In the following recipe I use a number of wild ingredients that I had to hand at the time of writing all of which could easily be substituted for more readily available bought ingredients if you don’t have them (some alternatives given in brackets).
- 2 cups gluten flour
- 2 tspn wild garlic root powder (garlic powder)
- 1 tspn ground ginger
- 1-1/4 cups concentrated wild mushroom* and seaweed stock – to include Laminaria spp (a sachet of miso soup)
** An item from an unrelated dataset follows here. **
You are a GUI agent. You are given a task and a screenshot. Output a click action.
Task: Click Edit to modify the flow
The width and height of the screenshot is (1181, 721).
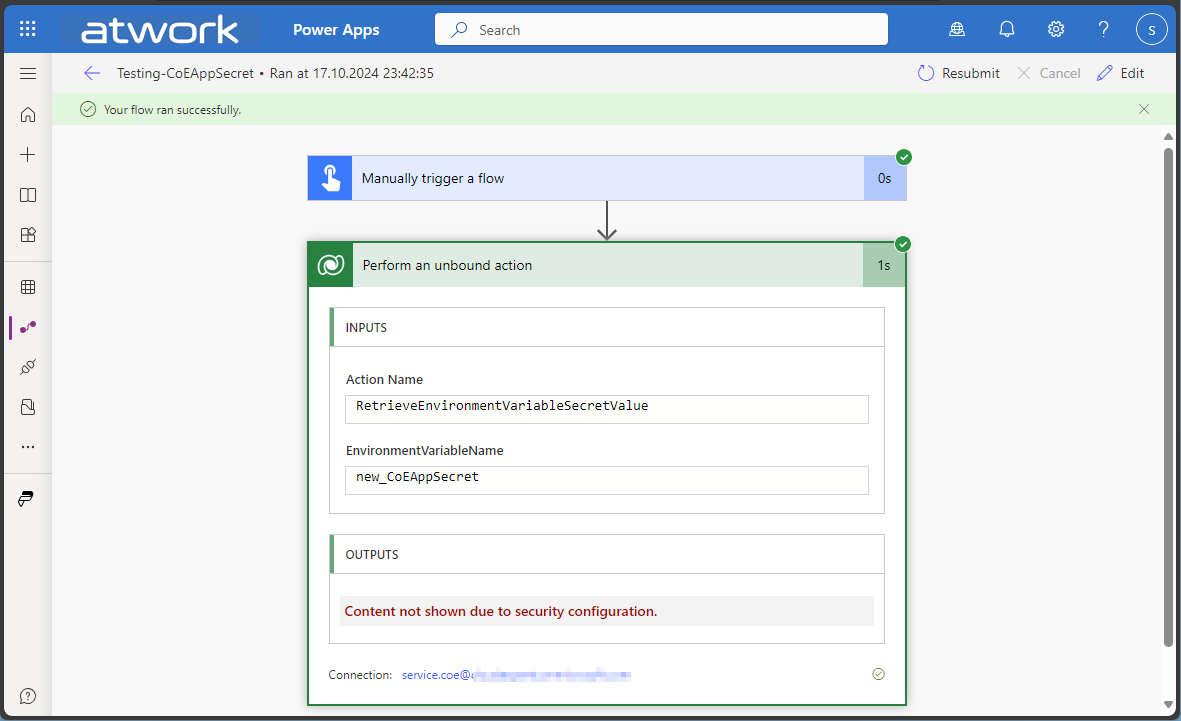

- 3 tbps liquid aminos or light soy sauce
Broth (after cooking can be frozen for reuse later)
- 4 cups water
- 1/4 cup tamari or soy sauce
- 1 long kelp frond
- 3-4 slices ginger
Because I dig (in every sense) a lot of wild garlic between August and January, I’ve found the dried roots are a superb ingredient, making use of a plant part that others often discard.
- In a bowl mix this together with the ginger and gluten.
- When thoroughly mixed in vigorously blend in the liquid with a spoon or fork to form a stiff dough.
- Knead for 5 mins, rest for five mins then knead again as before.
- Set aside for 15 mins then cut gluten into 6 to 8 pieces and stretch into thin cutlets.
- Simmer in flavoured broth for 45 minutes.
*Last year I made the most delicious mushroom essence I’ve ever made by concentrating the liquid after boiling up 1lb parasol mushrooms, 1lb of blushing wood mushrooms, a large Boletus edulis and a handful of horn of plenty.
- Combine all ingredients in a large saucepan.
- Bring broth to a boil.
- Add cutlets one at a time.
- Reduce heat to barely simmer and cook covered for 45 mins.
- Cooked this way it can be served as meat or, as I prefer, chopped smaller and shallow fried before adding to a stir-fry.
When the seitan is mixed to form a dough, forming it into a sausage shape and wrapping it tightly in clingfilm before simmering or microwaving (with caution in the later case as even slight overcooking can dry it out leaving it too rubbery) will produce a very firm texture if that is required. Made without additional flavouring it can then be smoked or marinated to incorporate new flavours.
I like to shape it this way when combining it with various powdered seaweeds. Once cooked, it looks a bit like blood pudding. I slice into discs, and then match stick-sized pieces that I add to seaweed consommé to up its nutritional profile.